[Dataset items]
◇ ◇ ◇
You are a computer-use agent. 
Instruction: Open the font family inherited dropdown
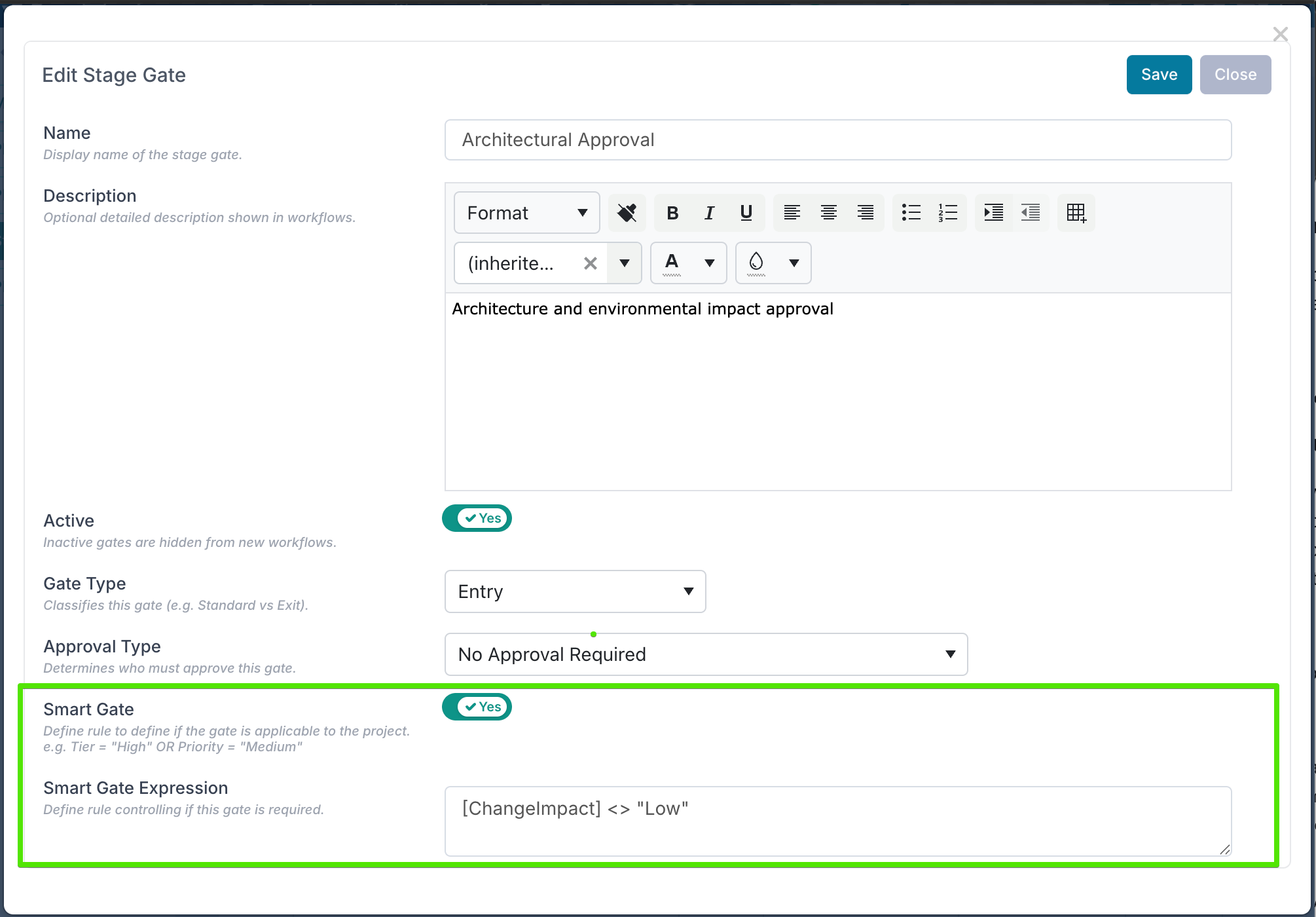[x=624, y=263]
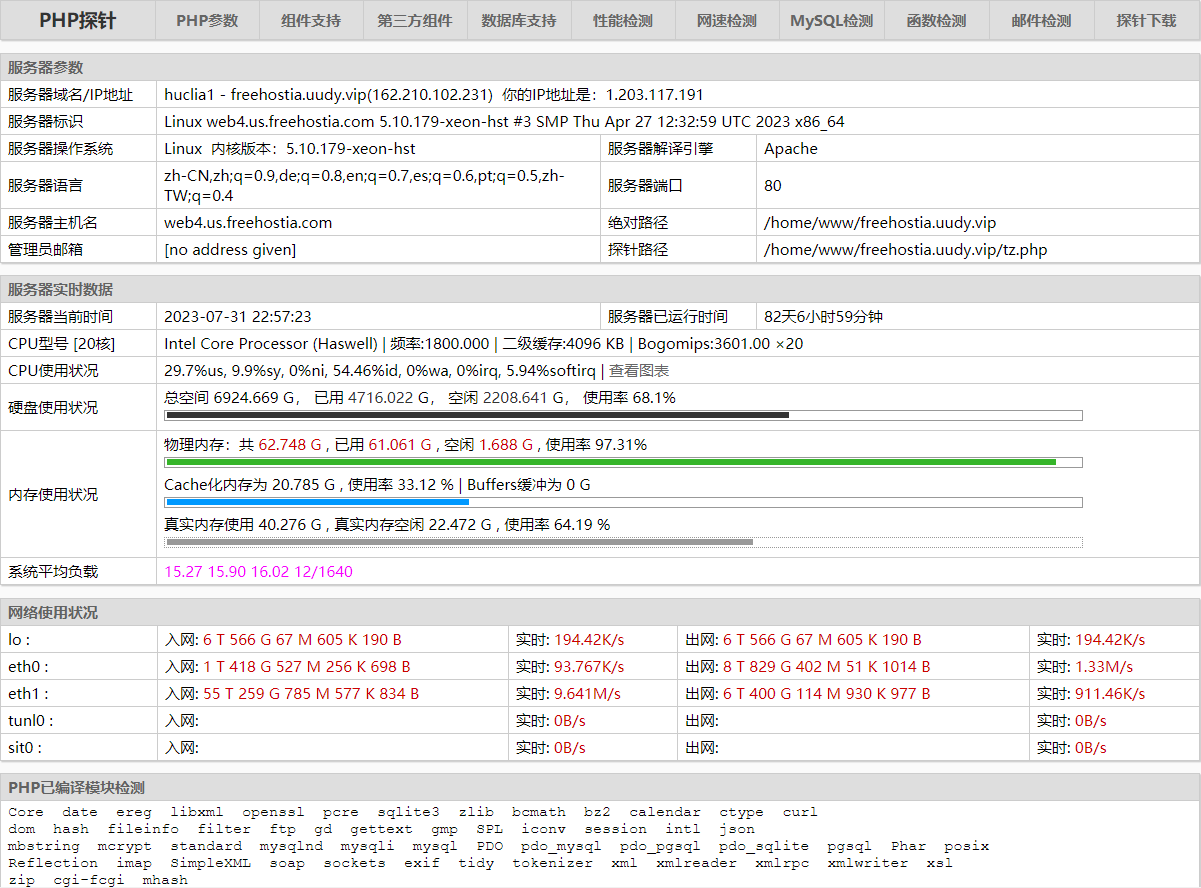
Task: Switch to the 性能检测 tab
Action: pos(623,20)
◇ ◇ ◇
*Task to complete*:
Rewrite all the items with "dropdown" replaced by "drop-down menu" and everything else left unchanged. Omit the pictures from your answer.

*Full response*:
You are a computer-use agent. 
Instruction: Open the font family inherited drop-down menu
[x=624, y=263]
Task: Switch to the 性能检测 tab
Action: pos(623,20)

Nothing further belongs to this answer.